◆ RECORDED DATA ◆
* BEGIN *

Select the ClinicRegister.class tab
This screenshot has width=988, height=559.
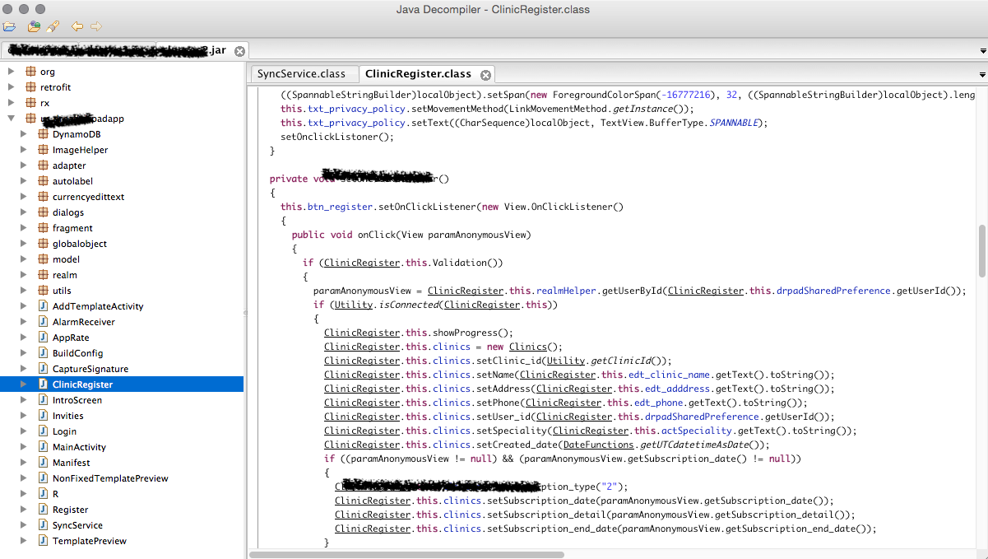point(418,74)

* END *
* BEGIN *

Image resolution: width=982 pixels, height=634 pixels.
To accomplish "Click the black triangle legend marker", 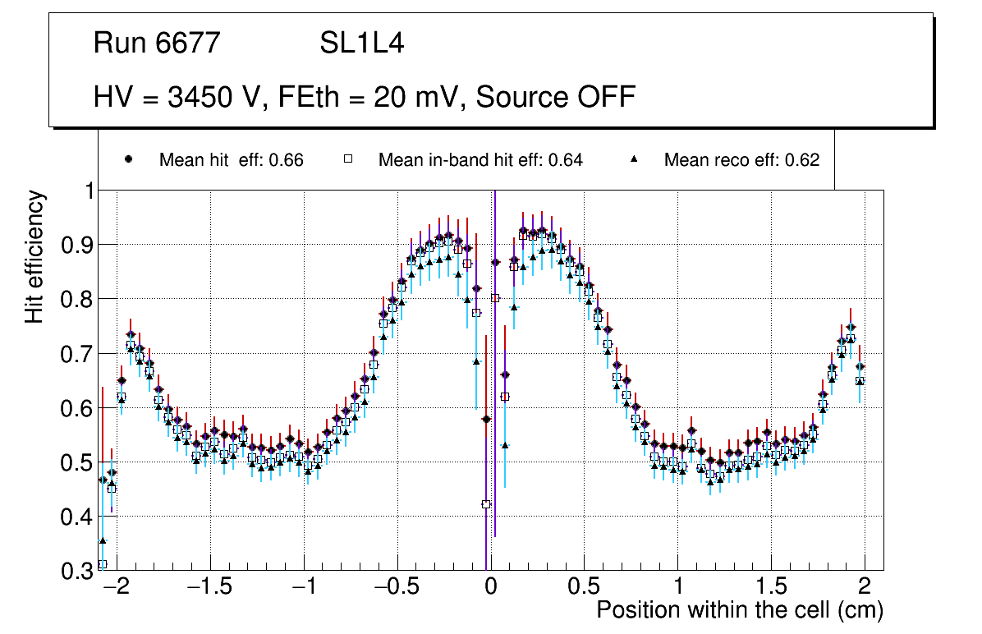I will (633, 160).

* END *

◆ WHAT TO DO ◆
Reproduce the data above word for word, starting at the line with "Select the ClinicRegister.class tab" and ending at the line with "point(418,74)", both included. Leave the pictures out.

◆ RESULT BELOW ◆
Select the ClinicRegister.class tab
This screenshot has width=988, height=559.
point(418,74)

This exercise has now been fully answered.